begin Material supplied
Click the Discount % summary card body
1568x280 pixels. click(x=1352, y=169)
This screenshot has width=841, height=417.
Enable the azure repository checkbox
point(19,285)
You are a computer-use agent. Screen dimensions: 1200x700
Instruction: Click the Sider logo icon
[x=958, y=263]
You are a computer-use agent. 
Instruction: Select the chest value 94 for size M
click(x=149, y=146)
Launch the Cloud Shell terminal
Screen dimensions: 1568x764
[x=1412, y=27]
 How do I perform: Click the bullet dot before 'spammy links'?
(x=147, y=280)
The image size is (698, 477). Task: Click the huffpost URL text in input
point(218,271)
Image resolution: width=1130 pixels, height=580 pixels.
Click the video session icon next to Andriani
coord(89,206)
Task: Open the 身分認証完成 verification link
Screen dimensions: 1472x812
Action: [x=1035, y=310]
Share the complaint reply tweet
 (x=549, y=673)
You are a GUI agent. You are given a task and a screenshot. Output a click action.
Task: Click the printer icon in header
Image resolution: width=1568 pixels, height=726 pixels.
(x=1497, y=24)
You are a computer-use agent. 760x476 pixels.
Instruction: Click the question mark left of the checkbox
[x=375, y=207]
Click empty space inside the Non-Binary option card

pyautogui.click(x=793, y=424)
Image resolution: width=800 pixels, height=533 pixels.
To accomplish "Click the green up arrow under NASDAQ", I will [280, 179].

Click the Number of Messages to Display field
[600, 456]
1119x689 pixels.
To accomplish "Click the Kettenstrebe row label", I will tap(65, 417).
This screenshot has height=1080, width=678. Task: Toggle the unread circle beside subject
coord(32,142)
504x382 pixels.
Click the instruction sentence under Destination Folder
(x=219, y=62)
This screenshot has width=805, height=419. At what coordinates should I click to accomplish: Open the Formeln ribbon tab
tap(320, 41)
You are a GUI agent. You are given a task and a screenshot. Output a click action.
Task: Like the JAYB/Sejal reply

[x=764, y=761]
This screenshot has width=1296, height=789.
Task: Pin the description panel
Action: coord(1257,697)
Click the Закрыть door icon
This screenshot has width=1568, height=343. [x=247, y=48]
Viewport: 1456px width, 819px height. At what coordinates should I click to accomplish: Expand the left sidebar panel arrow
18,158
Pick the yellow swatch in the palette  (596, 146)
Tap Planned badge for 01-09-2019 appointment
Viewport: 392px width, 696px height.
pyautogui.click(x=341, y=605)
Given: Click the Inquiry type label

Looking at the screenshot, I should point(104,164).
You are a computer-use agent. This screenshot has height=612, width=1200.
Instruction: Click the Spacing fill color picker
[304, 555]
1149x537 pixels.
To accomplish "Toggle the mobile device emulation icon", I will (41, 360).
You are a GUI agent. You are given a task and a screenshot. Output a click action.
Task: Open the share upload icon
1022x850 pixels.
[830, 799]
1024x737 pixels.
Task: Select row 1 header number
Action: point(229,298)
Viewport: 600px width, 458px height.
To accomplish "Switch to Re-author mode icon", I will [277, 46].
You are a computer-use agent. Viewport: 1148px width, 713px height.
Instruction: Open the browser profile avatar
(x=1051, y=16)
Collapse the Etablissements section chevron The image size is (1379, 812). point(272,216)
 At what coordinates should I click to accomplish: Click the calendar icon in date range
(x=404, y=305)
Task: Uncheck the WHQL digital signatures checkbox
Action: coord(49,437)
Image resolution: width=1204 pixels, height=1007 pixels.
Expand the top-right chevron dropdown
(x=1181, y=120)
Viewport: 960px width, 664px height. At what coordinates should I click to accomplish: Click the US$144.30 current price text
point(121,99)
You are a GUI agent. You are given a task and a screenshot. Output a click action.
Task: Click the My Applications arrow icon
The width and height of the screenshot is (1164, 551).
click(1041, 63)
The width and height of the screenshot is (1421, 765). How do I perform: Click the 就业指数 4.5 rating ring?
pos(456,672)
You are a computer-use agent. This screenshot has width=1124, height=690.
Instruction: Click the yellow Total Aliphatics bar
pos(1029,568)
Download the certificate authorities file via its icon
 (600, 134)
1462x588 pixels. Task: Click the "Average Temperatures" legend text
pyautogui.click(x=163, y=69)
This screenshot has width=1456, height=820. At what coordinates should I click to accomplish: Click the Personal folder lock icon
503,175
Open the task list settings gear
end Material supplied
(Your task): Format every line of the rows above as a JSON list of strings, one string per line, leaving out blank lines.

(Written answer):
[
  "Click the Discount % summary card body",
  "1568x280 pixels. click(x=1352, y=169)",
  "This screenshot has width=841, height=417.",
  "Enable the azure repository checkbox",
  "point(19,285)",
  "You are a computer-use agent. Screen dimensions: 1200x700",
  "Instruction: Click the Sider logo icon",
  "[x=958, y=263]",
  "You are a computer-use agent. ",
  "Instruction: Select the chest value 94 for size M",
  "click(x=149, y=146)",
  "Launch the Cloud Shell terminal",
  "Screen dimensions: 1568x764",
  "[x=1412, y=27]",
  " How do I perform: Click the bullet dot before 'spammy links'?",
  "(x=147, y=280)",
  "The image size is (698, 477). Task: Click the huffpost URL text in input",
  "point(218,271)",
  "Image resolution: width=1130 pixels, height=580 pixels.",
  "Click the video session icon next to Andriani",
  "coord(89,206)",
  "Task: Open the 身分認証完成 verification link",
  "Screen dimensions: 1472x812",
  "Action: [x=1035, y=310]",
  "Share the complaint reply tweet",
  " (x=549, y=673)",
  "You are a GUI agent. You are given a task and a screenshot. Output a click action.",
  "Task: Click the printer icon in header",
  "Image resolution: width=1568 pixels, height=726 pixels.",
  "(x=1497, y=24)",
  "You are a computer-use agent. 760x476 pixels.",
  "Instruction: Click the question mark left of the checkbox",
  "[x=375, y=207]",
  "Click empty space inside the Non-Binary option card",
  "pyautogui.click(x=793, y=424)",
  "Image resolution: width=800 pixels, height=533 pixels.",
  "To accomplish \"Click the green up arrow under NASDAQ\", I will [280, 179].",
  "Click the Number of Messages to Display field",
  "[600, 456]",
  "1119x689 pixels.",
  "To accomplish \"Click the Kettenstrebe row label\", I will tap(65, 417).",
  "This screenshot has height=1080, width=678. Task: Toggle the unread circle beside subject",
  "coord(32,142)",
  "504x382 pixels.",
  "Click the instruction sentence under Destination Folder",
  "(x=219, y=62)",
  "This screenshot has width=805, height=419. At what coordinates should I click to accomplish: Open the Formeln ribbon tab",
  "tap(320, 41)",
  "You are a GUI agent. You are given a task and a screenshot. Output a click action.",
  "Task: Like the JAYB/Sejal reply",
  "[x=764, y=761]",
  "This screenshot has width=1296, height=789.",
  "Task: Pin the description panel",
  "Action: coord(1257,697)",
  "Click the Закрыть door icon",
  "This screenshot has width=1568, height=343. [x=247, y=48]",
  "Viewport: 1456px width, 819px height. At what coordinates should I click to accomplish: Expand the left sidebar panel arrow",
  "18,158",
  "Pick the yellow swatch in the palette  (596, 146)",
  "Tap Planned badge for 01-09-2019 appointment",
  "Viewport: 392px width, 696px height.",
  "pyautogui.click(x=341, y=605)",
  "Given: Click the Inquiry type label",
  "Looking at the screenshot, I should point(104,164).",
  "You are a computer-use agent. This screenshot has height=612, width=1200.",
  "Instruction: Click the Spacing fill color picker",
  "[304, 555]",
  "1149x537 pixels.",
  "To accomplish \"Toggle the mobile device emulation icon\", I will (41, 360).",
  "You are a GUI agent. You are given a task and a screenshot. Output a click action.",
  "Task: Open the share upload icon",
  "1022x850 pixels.",
  "[830, 799]",
  "1024x737 pixels.",
  "Task: Select row 1 header number",
  "Action: point(229,298)",
  "Viewport: 600px width, 458px height.",
  "To accomplish \"Switch to Re-author mode icon\", I will [277, 46].",
  "You are a computer-use agent. Viewport: 1148px width, 713px height.",
  "Instruction: Open the browser profile avatar",
  "(x=1051, y=16)",
  "Collapse the Etablissements section chevron The image size is (1379, 812). point(272,216)",
  " At what coordinates should I click to accomplish: Click the calendar icon in date range",
  "(x=404, y=305)",
  "Task: Uncheck the WHQL digital signatures checkbox",
  "Action: coord(49,437)",
  "Image resolution: width=1204 pixels, height=1007 pixels.",
  "Expand the top-right chevron dropdown",
  "(x=1181, y=120)",
  "Viewport: 960px width, 664px height. At what coordinates should I click to accomplish: Click the US$144.30 current price text",
  "point(121,99)",
  "You are a GUI agent. You are given a task and a screenshot. Output a click action.",
  "Task: Click the My Applications arrow icon",
  "The width and height of the screenshot is (1164, 551).",
  "click(1041, 63)",
  "The width and height of the screenshot is (1421, 765). How do I perform: Click the 就业指数 4.5 rating ring?",
  "pos(456,672)",
  "You are a computer-use agent. This screenshot has width=1124, height=690.",
  "Instruction: Click the yellow Total Aliphatics bar",
  "pos(1029,568)",
  "Download the certificate authorities file via its icon",
  " (600, 134)",
  "1462x588 pixels. Task: Click the \"Average Temperatures\" legend text",
  "pyautogui.click(x=163, y=69)",
  "This screenshot has width=1456, height=820. At what coordinates should I click to accomplish: Click the Personal folder lock icon",
  "503,175",
  "Open the task list settings gear"
]